Interface element records:

--------------------------------------------------

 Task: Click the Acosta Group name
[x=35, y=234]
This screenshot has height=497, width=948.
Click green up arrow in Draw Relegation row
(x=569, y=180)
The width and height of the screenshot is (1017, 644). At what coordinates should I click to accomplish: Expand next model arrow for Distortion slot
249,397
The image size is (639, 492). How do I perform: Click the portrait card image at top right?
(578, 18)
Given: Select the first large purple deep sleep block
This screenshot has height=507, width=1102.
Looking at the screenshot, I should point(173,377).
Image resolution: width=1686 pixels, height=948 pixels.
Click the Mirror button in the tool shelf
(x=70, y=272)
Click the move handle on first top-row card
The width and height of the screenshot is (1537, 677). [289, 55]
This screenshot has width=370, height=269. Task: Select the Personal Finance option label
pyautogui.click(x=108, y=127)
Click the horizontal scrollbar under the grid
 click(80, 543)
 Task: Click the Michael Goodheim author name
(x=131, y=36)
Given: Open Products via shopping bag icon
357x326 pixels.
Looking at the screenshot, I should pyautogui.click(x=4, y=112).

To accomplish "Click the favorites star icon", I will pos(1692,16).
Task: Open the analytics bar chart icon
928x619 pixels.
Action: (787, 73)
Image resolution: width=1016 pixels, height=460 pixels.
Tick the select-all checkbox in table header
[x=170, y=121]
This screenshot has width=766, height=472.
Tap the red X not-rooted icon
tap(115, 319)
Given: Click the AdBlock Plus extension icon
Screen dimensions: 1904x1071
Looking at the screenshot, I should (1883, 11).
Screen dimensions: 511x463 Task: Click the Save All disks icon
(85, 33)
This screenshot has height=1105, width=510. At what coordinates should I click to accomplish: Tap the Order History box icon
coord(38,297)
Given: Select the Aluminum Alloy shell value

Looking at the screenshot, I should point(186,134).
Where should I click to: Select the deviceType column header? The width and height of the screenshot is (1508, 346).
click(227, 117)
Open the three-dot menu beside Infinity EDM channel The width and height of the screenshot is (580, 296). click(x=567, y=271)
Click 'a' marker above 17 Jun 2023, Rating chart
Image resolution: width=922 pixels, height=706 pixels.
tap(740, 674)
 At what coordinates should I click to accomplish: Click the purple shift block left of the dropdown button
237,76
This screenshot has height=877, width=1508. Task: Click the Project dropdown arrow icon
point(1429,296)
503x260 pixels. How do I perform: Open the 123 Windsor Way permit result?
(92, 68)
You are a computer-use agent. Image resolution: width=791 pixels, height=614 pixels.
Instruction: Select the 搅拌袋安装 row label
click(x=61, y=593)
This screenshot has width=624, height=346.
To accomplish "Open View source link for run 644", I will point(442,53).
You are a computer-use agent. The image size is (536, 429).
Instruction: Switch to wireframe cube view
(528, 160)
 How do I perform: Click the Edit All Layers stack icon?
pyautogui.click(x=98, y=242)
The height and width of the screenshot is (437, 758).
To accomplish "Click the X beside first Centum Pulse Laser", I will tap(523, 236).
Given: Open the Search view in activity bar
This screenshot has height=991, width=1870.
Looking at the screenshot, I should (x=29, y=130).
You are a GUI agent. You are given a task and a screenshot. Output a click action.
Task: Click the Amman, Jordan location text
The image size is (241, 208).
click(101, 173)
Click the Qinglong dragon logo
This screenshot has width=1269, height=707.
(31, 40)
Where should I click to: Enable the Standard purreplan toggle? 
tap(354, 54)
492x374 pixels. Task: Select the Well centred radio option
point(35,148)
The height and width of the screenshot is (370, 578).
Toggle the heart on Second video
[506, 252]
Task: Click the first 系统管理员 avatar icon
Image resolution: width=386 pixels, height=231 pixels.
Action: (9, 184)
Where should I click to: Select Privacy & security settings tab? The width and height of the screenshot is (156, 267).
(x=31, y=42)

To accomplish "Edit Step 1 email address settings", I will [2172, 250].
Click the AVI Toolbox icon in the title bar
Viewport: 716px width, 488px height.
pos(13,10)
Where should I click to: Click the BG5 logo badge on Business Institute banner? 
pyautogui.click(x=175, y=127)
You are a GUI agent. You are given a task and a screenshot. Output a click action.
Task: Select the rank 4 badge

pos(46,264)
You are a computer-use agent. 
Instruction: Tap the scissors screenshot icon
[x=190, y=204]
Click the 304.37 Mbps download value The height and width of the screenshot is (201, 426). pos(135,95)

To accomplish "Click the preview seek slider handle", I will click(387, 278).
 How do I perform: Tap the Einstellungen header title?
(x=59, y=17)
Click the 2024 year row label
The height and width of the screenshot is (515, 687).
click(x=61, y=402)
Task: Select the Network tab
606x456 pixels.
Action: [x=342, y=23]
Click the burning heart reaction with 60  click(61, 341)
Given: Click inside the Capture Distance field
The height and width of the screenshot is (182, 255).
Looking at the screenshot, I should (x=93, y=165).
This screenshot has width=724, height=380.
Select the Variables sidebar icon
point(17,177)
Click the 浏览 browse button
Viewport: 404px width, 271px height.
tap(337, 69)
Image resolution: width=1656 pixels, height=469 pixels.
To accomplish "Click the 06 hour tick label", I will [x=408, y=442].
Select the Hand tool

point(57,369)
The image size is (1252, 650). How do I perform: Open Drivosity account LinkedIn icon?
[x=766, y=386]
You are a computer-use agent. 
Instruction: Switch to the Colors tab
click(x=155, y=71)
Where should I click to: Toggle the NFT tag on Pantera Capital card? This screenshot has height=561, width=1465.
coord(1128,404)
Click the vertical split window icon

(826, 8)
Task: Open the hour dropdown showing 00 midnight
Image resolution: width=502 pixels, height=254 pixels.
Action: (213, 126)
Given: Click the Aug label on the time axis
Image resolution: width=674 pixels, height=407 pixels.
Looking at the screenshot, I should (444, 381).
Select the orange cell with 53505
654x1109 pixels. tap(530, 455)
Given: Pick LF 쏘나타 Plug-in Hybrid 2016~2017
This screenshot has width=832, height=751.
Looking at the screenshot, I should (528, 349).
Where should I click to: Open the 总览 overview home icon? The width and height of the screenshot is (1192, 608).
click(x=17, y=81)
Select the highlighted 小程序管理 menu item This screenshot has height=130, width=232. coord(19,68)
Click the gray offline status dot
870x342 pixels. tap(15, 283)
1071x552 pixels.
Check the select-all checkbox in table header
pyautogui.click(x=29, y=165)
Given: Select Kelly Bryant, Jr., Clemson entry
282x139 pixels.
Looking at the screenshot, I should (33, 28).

--------------------------------------------------

WHAT THE EXERCISE ASKS:
Repeat every entry above word for word, keeping each one as it appears.

REPLY:
 Task: Click the Acosta Group name
[x=35, y=234]
This screenshot has height=497, width=948.
Click green up arrow in Draw Relegation row
(x=569, y=180)
The width and height of the screenshot is (1017, 644). At what coordinates should I click to accomplish: Expand next model arrow for Distortion slot
249,397
The image size is (639, 492). How do I perform: Click the portrait card image at top right?
(578, 18)
Given: Select the first large purple deep sleep block
This screenshot has height=507, width=1102.
Looking at the screenshot, I should point(173,377).
Image resolution: width=1686 pixels, height=948 pixels.
Click the Mirror button in the tool shelf
(x=70, y=272)
Click the move handle on first top-row card
The width and height of the screenshot is (1537, 677). [289, 55]
This screenshot has width=370, height=269. Task: Select the Personal Finance option label
pyautogui.click(x=108, y=127)
Click the horizontal scrollbar under the grid
 click(80, 543)
 Task: Click the Michael Goodheim author name
(x=131, y=36)
Given: Open Products via shopping bag icon
357x326 pixels.
Looking at the screenshot, I should pyautogui.click(x=4, y=112).

To accomplish "Click the favorites star icon", I will pos(1692,16).
Task: Open the analytics bar chart icon
928x619 pixels.
Action: (787, 73)
Image resolution: width=1016 pixels, height=460 pixels.
Tick the select-all checkbox in table header
[x=170, y=121]
This screenshot has width=766, height=472.
Tap the red X not-rooted icon
tap(115, 319)
Given: Click the AdBlock Plus extension icon
Screen dimensions: 1904x1071
Looking at the screenshot, I should (1883, 11).
Screen dimensions: 511x463 Task: Click the Save All disks icon
(85, 33)
This screenshot has height=1105, width=510. At what coordinates should I click to accomplish: Tap the Order History box icon
coord(38,297)
Given: Select the Aluminum Alloy shell value

Looking at the screenshot, I should point(186,134).
Where should I click to: Select the deviceType column header? The width and height of the screenshot is (1508, 346).
click(227, 117)
Open the three-dot menu beside Infinity EDM channel The width and height of the screenshot is (580, 296). click(x=567, y=271)
Click 'a' marker above 17 Jun 2023, Rating chart
Image resolution: width=922 pixels, height=706 pixels.
tap(740, 674)
 At what coordinates should I click to accomplish: Click the purple shift block left of the dropdown button
237,76
This screenshot has height=877, width=1508. Task: Click the Project dropdown arrow icon
point(1429,296)
503x260 pixels. How do I perform: Open the 123 Windsor Way permit result?
(92, 68)
You are a computer-use agent. Image resolution: width=791 pixels, height=614 pixels.
Instruction: Select the 搅拌袋安装 row label
click(x=61, y=593)
This screenshot has width=624, height=346.
To accomplish "Open View source link for run 644", I will point(442,53).
You are a computer-use agent. The image size is (536, 429).
Instruction: Switch to wireframe cube view
(528, 160)
 How do I perform: Click the Edit All Layers stack icon?
pyautogui.click(x=98, y=242)
The height and width of the screenshot is (437, 758).
To accomplish "Click the X beside first Centum Pulse Laser", I will tap(523, 236).
Given: Open the Search view in activity bar
This screenshot has height=991, width=1870.
Looking at the screenshot, I should (x=29, y=130).
You are a GUI agent. You are given a task and a screenshot. Output a click action.
Task: Click the Amman, Jordan location text
The image size is (241, 208).
click(101, 173)
Click the Qinglong dragon logo
This screenshot has width=1269, height=707.
(31, 40)
Where should I click to: Enable the Standard purreplan toggle? 
tap(354, 54)
492x374 pixels. Task: Select the Well centred radio option
point(35,148)
The height and width of the screenshot is (370, 578).
Toggle the heart on Second video
[506, 252]
Task: Click the first 系统管理员 avatar icon
Image resolution: width=386 pixels, height=231 pixels.
Action: (9, 184)
Where should I click to: Select Privacy & security settings tab? The width and height of the screenshot is (156, 267).
(x=31, y=42)

To accomplish "Edit Step 1 email address settings", I will [2172, 250].
Click the AVI Toolbox icon in the title bar
Viewport: 716px width, 488px height.
pos(13,10)
Where should I click to: Click the BG5 logo badge on Business Institute banner? 
pyautogui.click(x=175, y=127)
You are a GUI agent. You are given a task and a screenshot. Output a click action.
Task: Select the rank 4 badge

pos(46,264)
You are a computer-use agent. 
Instruction: Tap the scissors screenshot icon
[x=190, y=204]
Click the 304.37 Mbps download value The height and width of the screenshot is (201, 426). pos(135,95)

To accomplish "Click the preview seek slider handle", I will click(387, 278).
 How do I perform: Tap the Einstellungen header title?
(x=59, y=17)
Click the 2024 year row label
The height and width of the screenshot is (515, 687).
click(x=61, y=402)
Task: Select the Network tab
606x456 pixels.
Action: [x=342, y=23]
Click the burning heart reaction with 60  click(61, 341)
Given: Click inside the Capture Distance field
The height and width of the screenshot is (182, 255).
Looking at the screenshot, I should (x=93, y=165).
This screenshot has width=724, height=380.
Select the Variables sidebar icon
point(17,177)
Click the 浏览 browse button
Viewport: 404px width, 271px height.
tap(337, 69)
Image resolution: width=1656 pixels, height=469 pixels.
To accomplish "Click the 06 hour tick label", I will [x=408, y=442].
Select the Hand tool

point(57,369)
The image size is (1252, 650). How do I perform: Open Drivosity account LinkedIn icon?
[x=766, y=386]
You are a computer-use agent. 
Instruction: Switch to the Colors tab
click(x=155, y=71)
Where should I click to: Toggle the NFT tag on Pantera Capital card? This screenshot has height=561, width=1465.
coord(1128,404)
Click the vertical split window icon

(826, 8)
Task: Open the hour dropdown showing 00 midnight
Image resolution: width=502 pixels, height=254 pixels.
Action: (213, 126)
Given: Click the Aug label on the time axis
Image resolution: width=674 pixels, height=407 pixels.
Looking at the screenshot, I should (444, 381).
Select the orange cell with 53505
654x1109 pixels. tap(530, 455)
Given: Pick LF 쏘나타 Plug-in Hybrid 2016~2017
This screenshot has width=832, height=751.
Looking at the screenshot, I should (528, 349).
Where should I click to: Open the 总览 overview home icon? The width and height of the screenshot is (1192, 608).
click(x=17, y=81)
Select the highlighted 小程序管理 menu item This screenshot has height=130, width=232. coord(19,68)
Click the gray offline status dot
870x342 pixels. tap(15, 283)
1071x552 pixels.
Check the select-all checkbox in table header
pyautogui.click(x=29, y=165)
Given: Select Kelly Bryant, Jr., Clemson entry
282x139 pixels.
Looking at the screenshot, I should (33, 28).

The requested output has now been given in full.